WHAT NEEDS TO BE DONE:
Rewrite the lines between the one holding "You are a GUI" and the one holding "tap(319, 111)", inclusive, replacing "screenshot" with "screen capture" and keeping everything else the same. Leave the pictures out of your answer.

ROWS:
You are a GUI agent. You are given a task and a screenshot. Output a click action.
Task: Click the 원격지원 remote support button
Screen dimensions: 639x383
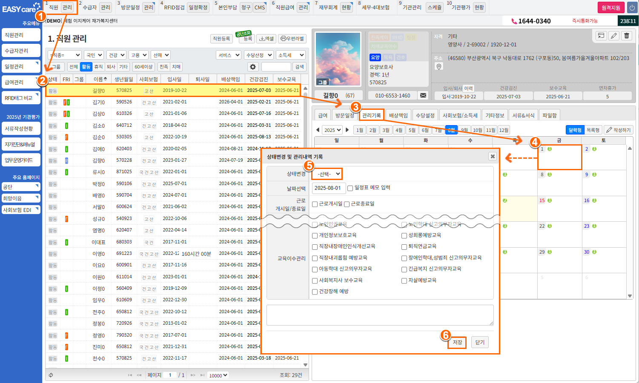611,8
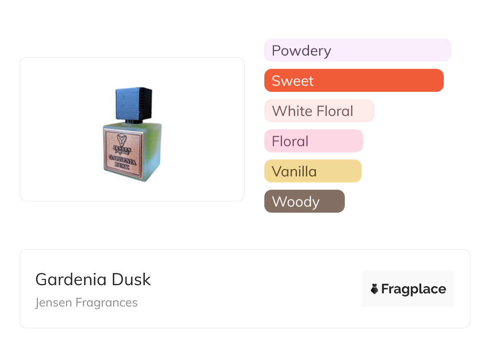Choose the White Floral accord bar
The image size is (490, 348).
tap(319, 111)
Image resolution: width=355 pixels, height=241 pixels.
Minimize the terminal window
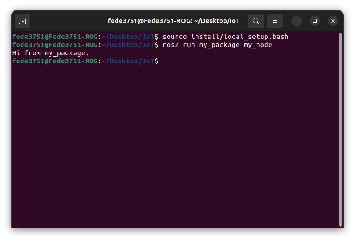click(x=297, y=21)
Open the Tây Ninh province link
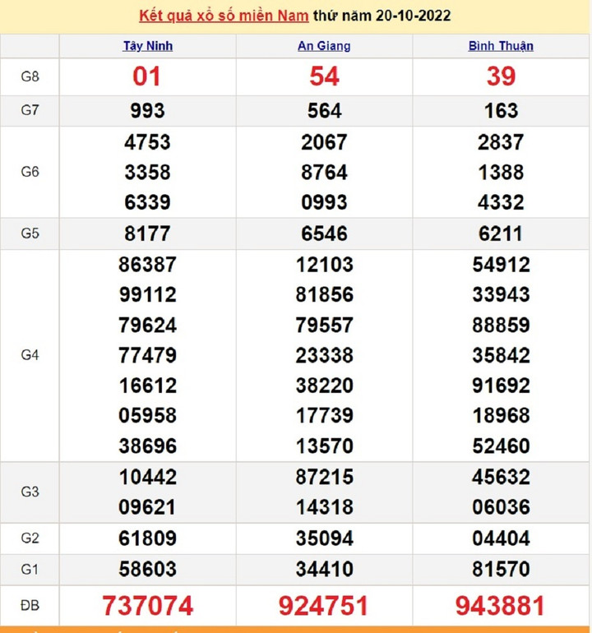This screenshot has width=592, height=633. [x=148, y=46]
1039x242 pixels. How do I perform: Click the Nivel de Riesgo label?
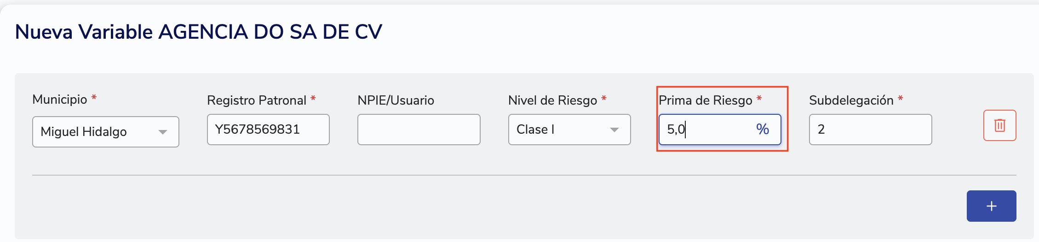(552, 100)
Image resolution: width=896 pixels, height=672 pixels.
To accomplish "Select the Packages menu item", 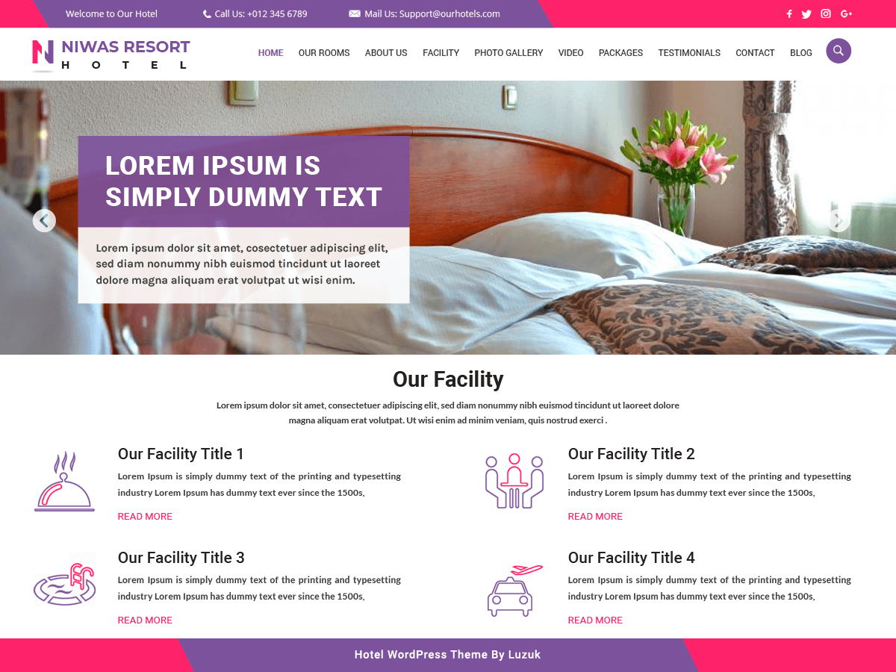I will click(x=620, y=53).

==

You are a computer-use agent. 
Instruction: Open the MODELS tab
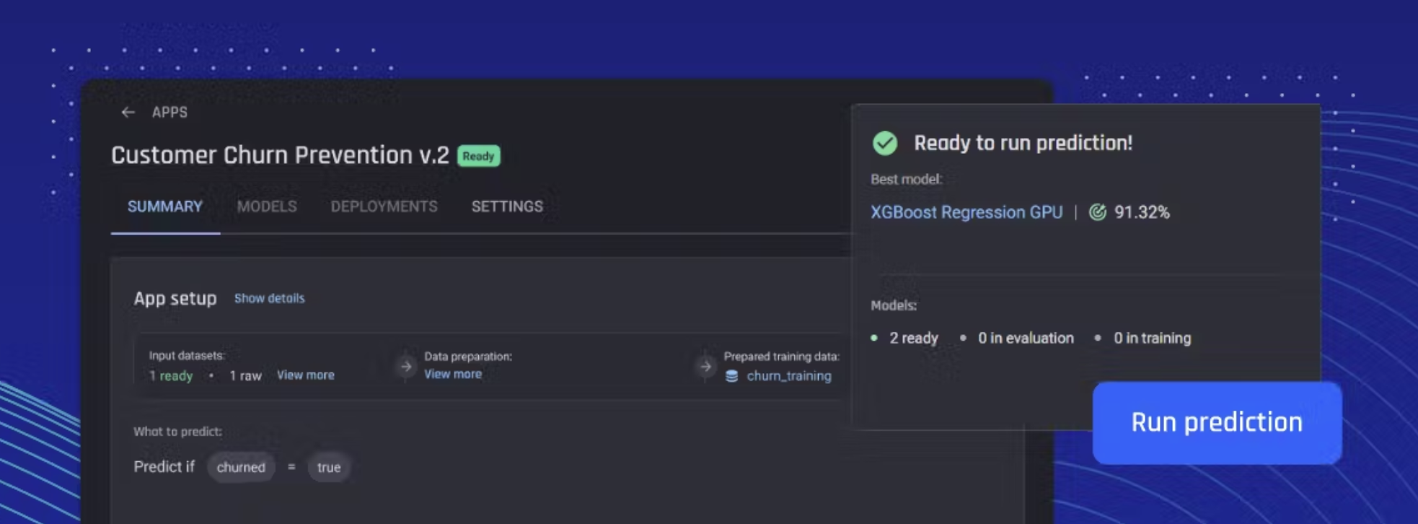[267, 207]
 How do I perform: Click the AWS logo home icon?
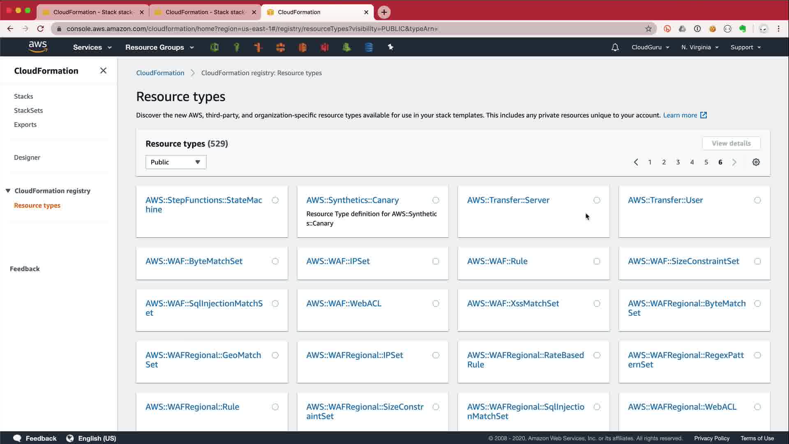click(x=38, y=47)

FINAL RESULT:
You are a GUI agent. You are given a task and a screen capture. Output a click action.
Task: Click the 원격지원 remote support button
Screen dimensions: 639x383
611,8
Choose the White Floral accord bar
The image size is (490, 348).
tap(319, 111)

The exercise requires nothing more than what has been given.